Die uralte Verbindung führte von Bamberg ins 63 Kilometer entfernte Sulzfeld und mied als Weg für Kuriere Siedlungen. Noch heutzutage führt er auf der Höhe des Gebirgszuges entlang und ist – das stellen wir auch am Folgetag fest – perfektes Gravelterrain. Dank schön grobem Schotter, herrlicher Ausblicke und null Verkehr, von sehr seltenen Traktoren abgesehen.
Das Beste: Einmal oben angekommen, läuft es, dem „R“ auf schwarzem Grund folgend, sanft hügelauf, hügelab. So auch zum „Gutshof Andres“, wo es Bernd Andres mit seiner Kochkunst zur Michelin-Erwähnung geschafft hat, Spezialität: Fisch. Die Erfolgsformel lautet: Forelle + Silvaner = Topkombi. Vor allem wenn man in den recht neuen Zimmern gegenüber nächtigen kann.
Graveln mit „Arschrakete“
Haben wir am Vortag zu viel Sonne abgekriegt? Das sieht doch aus wie ein hölzernes Ufo! Nennt sich auch so: UFO47. Und steht für „Ungewöhnliches Ferienhaus Objekt“. Lässig! Das gilt auch für das, was uns Susanne noch so vom Gastgeber in Köslau erzählt. Von der ökologischen Bauweise der modernen Wohnung, dem Braubetrieb sowie der Option, sich Gravelbikes auszuleihen.
Das ist nämlich eine Rarität! Wir regen bei Susanne, selbst begeisterte Gravelbikerin, an, generell solche Angebote in der Region auszubauen. Um Einsteiger anzufixen. Derzeit müssen Gäste ihr eigenes Rad mitbringen, was zur Folge hat, dass die meisten eine Basis wählen und eben Tagestouren unternehmen.
Wir jedoch peilen eine neue Unterkunft an.
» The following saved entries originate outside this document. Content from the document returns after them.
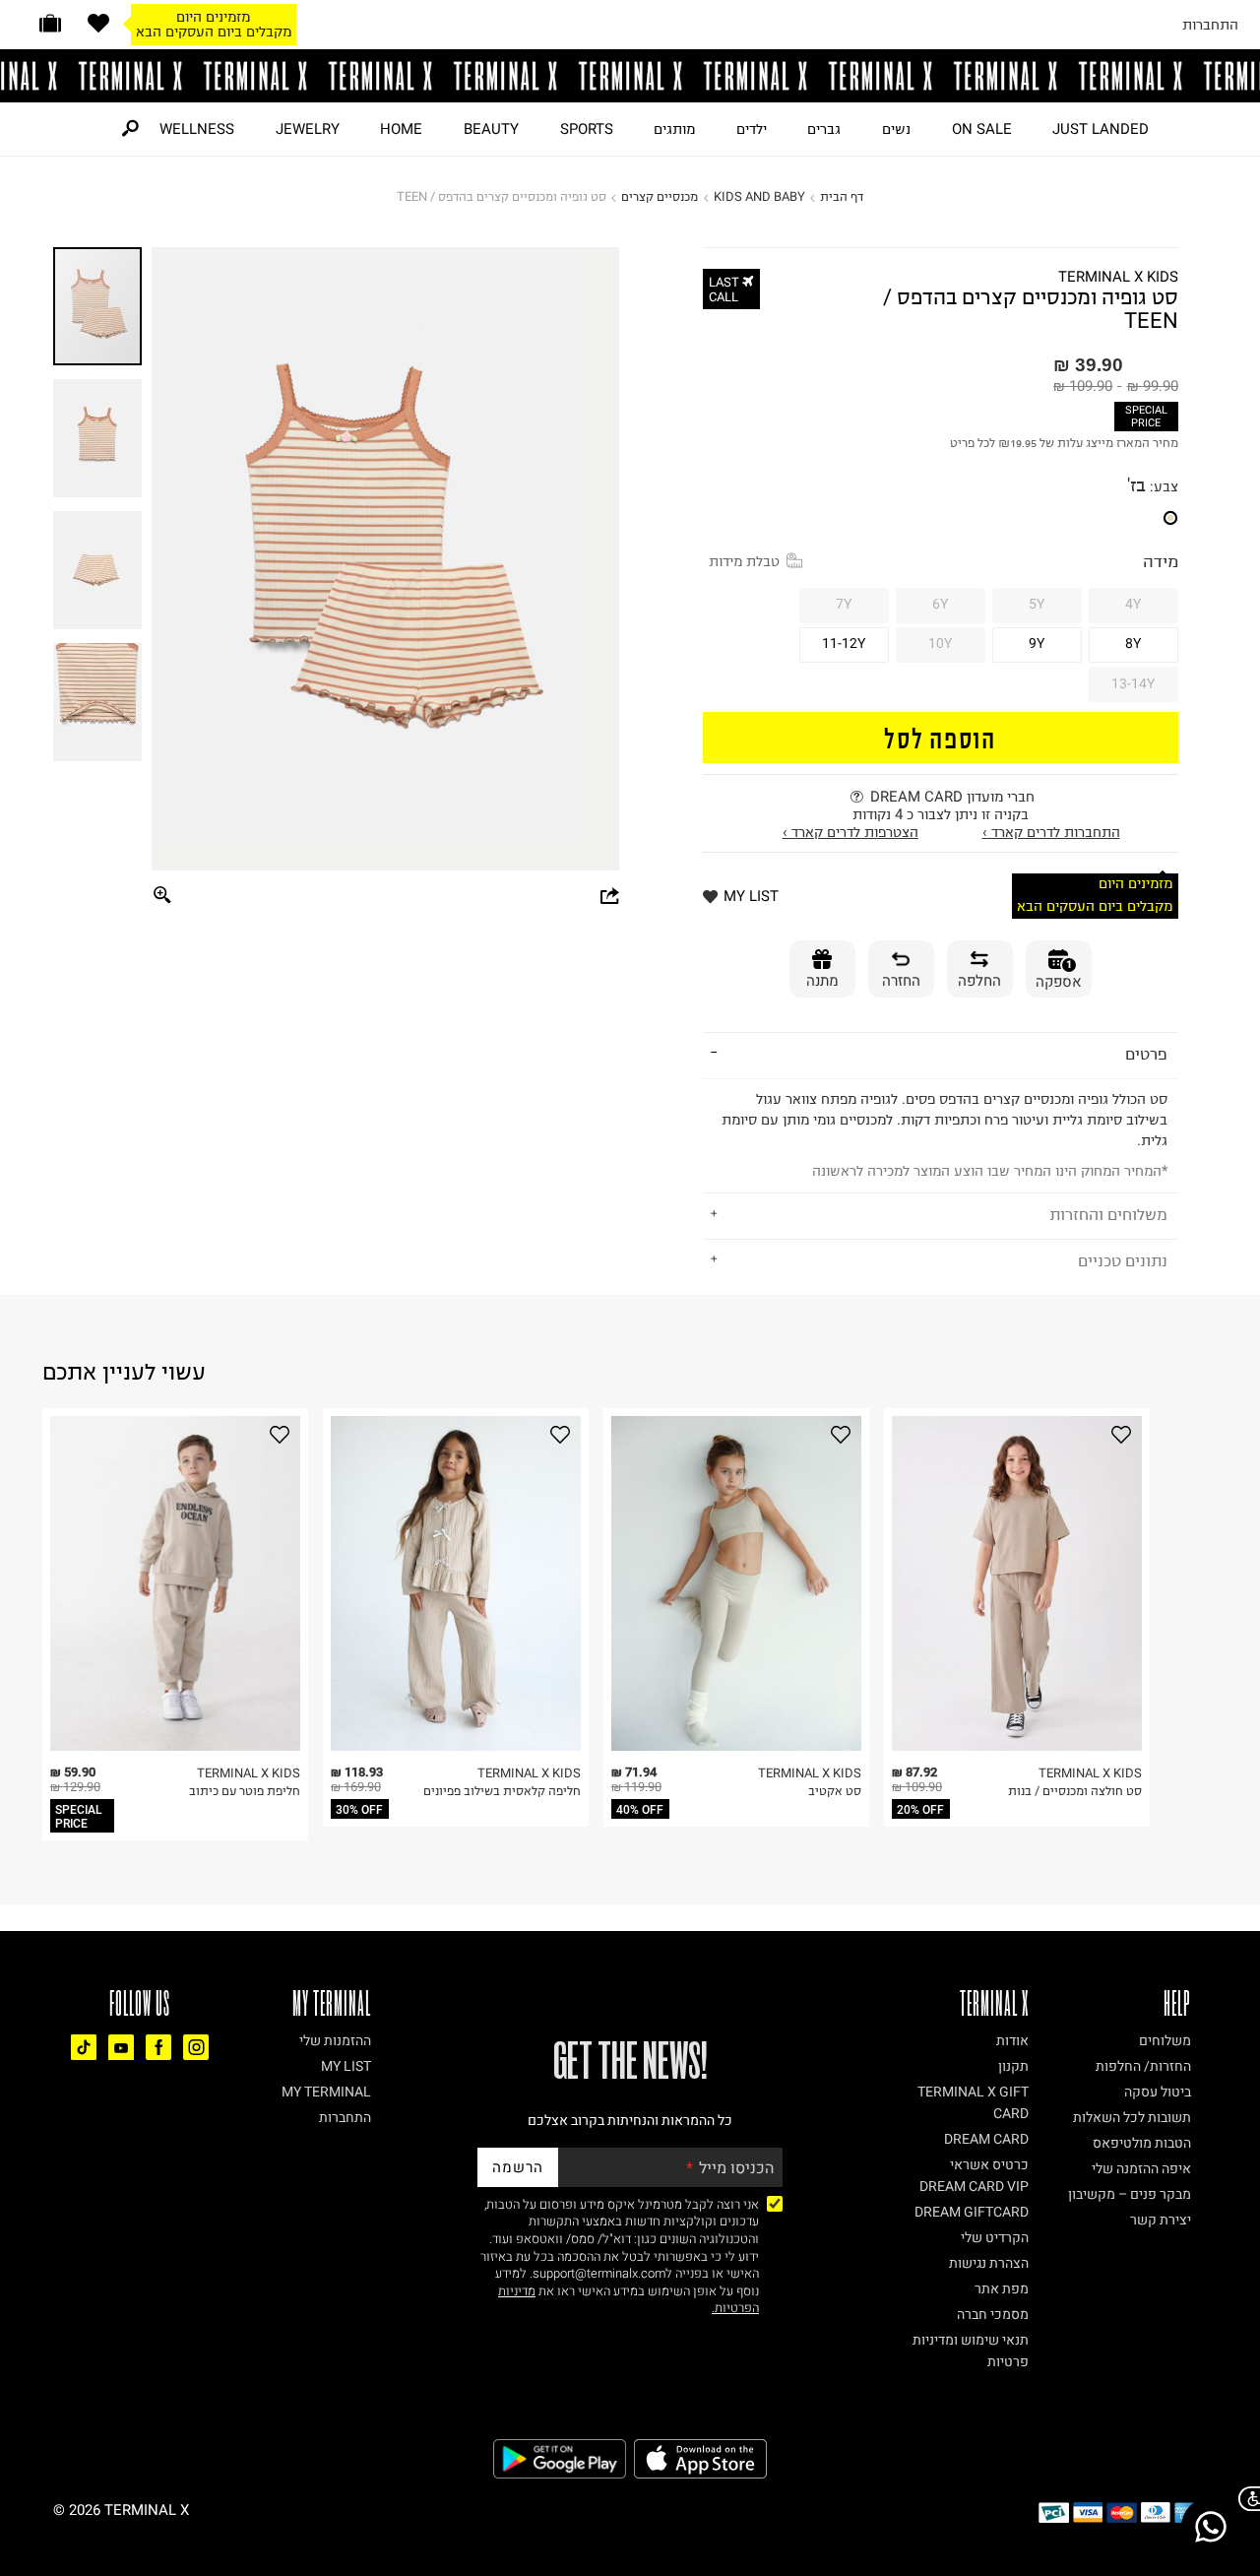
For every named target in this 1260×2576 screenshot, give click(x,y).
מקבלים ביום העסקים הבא (213, 31)
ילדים (751, 129)
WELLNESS (196, 129)
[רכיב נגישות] (1245, 2498)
Dazu düsen wir auf dem Rennweg dahin, bis wir auf eine der wenigen Querstraßen treffen und auf dieser mit über 60 Stundenkilometer Geschwindigkeit nach Königsberg runterzischen.
Königsberg: Das versteckte Rothenburg
Achtung, nicht den Abzweig zur Burgruine verpassen! Nicht nur wegen des Durstlöschers – selbstverständlich: Es gibt Radler! –, sondern auch wegen der herrlichen Aussicht auf Königsberg, das „versteckte Rothenburg“. In der unter Denkmalschutz stehenden Altstadt hat jedes Fachwerkhaus seine Geschichte.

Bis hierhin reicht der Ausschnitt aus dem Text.